In an Instagram story Friday morning, the Fox Sports and Amazon Prime Video host tried to explain what she intended to say. It turns out that “I would make up the report sometimes” really meant “In the absence of a coach providing any information that could further my report, I would use information that I learned and saw during the first half to create my report.”
Wrote Thompson: “Working in media I understand how important words are and I chose the wrong words to describe the situation. I’m sorry.”
While her new somber words now retract her old flippant words, their timing was way off.
On Thursday night, Thompson had the great honor of being on national television as host of Amazon Prime’s NFL game in Baltimore. She knew full well by then that she was being pummeled around the sports media landscape, rightly so, for saying she made things up and then reported those made-up things as facts. That’s a fireable offense in every newsroom and sports department in the country.
That was her moment: Thursday night, before the game, before her colleague, sideline reporter Kaylee Hartung, had to go out and do the job that Thompson had now so fully discredited.
But no. Thompson failed miserably in the moment. She said nothing. She let every viewer watching at home wonder if Hartung too was making things up. For that alone, Thompson should be suspended. She won’t be, but she should be.
Instead, she waited another 12 hours before finally trying to clean up the spectacular mess she had created.
This Thompson fiasco was not good — not good at all — but some good has most definitely come from it. There now can be no doubt about how seriously members of the sports media take the ethical aspects of sports journalism. The sports media establishment spoke as one Thursday and Friday. The outrage was so tremendous that Thompson had to respond. This is good.
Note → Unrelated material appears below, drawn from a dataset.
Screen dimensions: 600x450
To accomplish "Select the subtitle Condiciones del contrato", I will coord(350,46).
“What this entire episode hopefully reminds all of us is that truth and accuracy are at the heart of every job in sports media,” Hall of Fame sports broadcaster Lesley Visser said Friday morning in a phone interview.
Because many, but far from all, of the sports TV sideline jobs are held by women, there has been a natural inclination to turn this controversy into a conversation about women in sports media. Some have also decided to make it about the value of sideline reporting in general.
Let’s stop that right here. This was not a sportscaster problem. This was not a female sportscaster problem, or a male sportscaster problem.
This was a Charissa Thompson problem.